Advancements are continuing to be made for T1D treatments. Pharmacists must stay current with these treatments, as they interact frequently with patients. Education on injection techniques, hypoglycemia, and new options can improve patients’ lives and position pharmacists as an integral part of the care team.

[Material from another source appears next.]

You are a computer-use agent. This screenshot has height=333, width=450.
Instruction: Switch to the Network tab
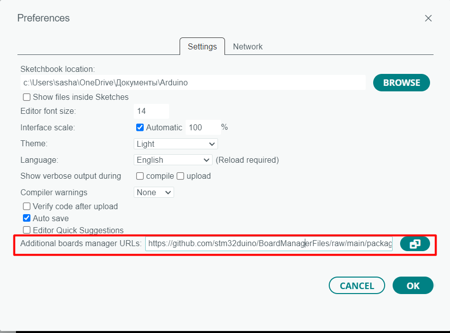pos(247,46)
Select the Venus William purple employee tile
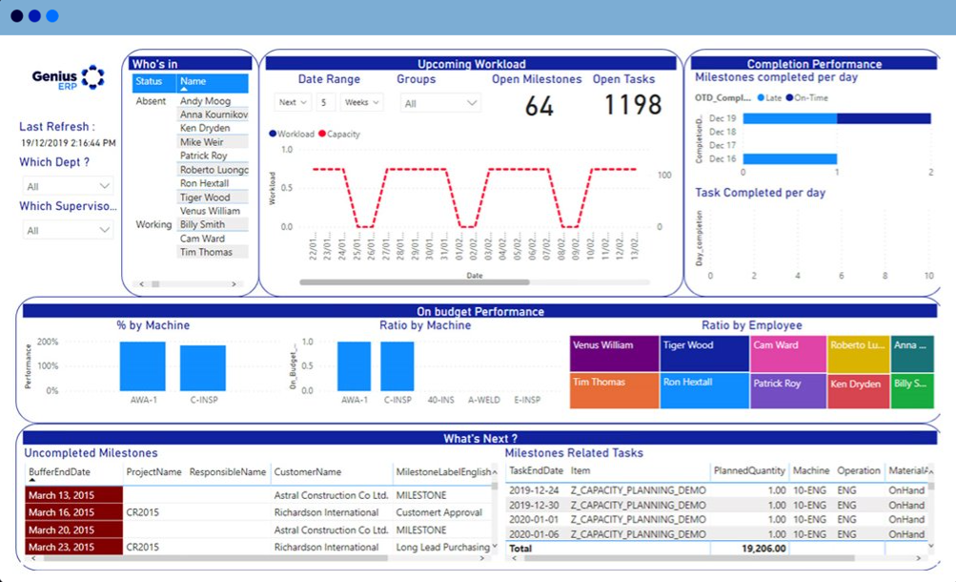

Betty Lu, PharmD is a graduate of Temple University School of Pharmacy and a fellow of global medical affairs for MCPHS University/BD. Jennifer D. Goldman, RPh, PharmD, CDE, BC-ADM, FCCP, is a professor of pharmacy practice at MCPHS University in Boston, Massachusetts, a faculty preceptor of the MCPHS University/BD fellowship in medical affairs, and a clinical pharmacist at Well Life in Peabody, Massachusetts.

References

  • American Diabetes Association. Pharmacologic approaches to glycemic treatment: standards of medical care in diabetes-2018 [published erratum appears in Diabetes Care. 2017; 40(suppl 1): S64-S74]. Diabetes Care. 2018;41(suppl 1):S73-S85. doi: 10.2337/dc17-S011.
  • Chiang JL, Kirkman MS, Laffel LMB, Peters AL, Type 1 Diabetes Sourcebook Authors. Type 1 diabetes through the life span: a position statement of the American Diabetes Association. Diabetes Care. 2014;37(7):2034—2054. doi: 10.2337/dc14-1140.
  • Frid AH, Kreugel G, Grassi G, et al. New insulin delivery recommendations. Mayo Clin Proc. 2016;91(9):1231-1255. doi: 10.1016/j.mayocp.2016.06.010.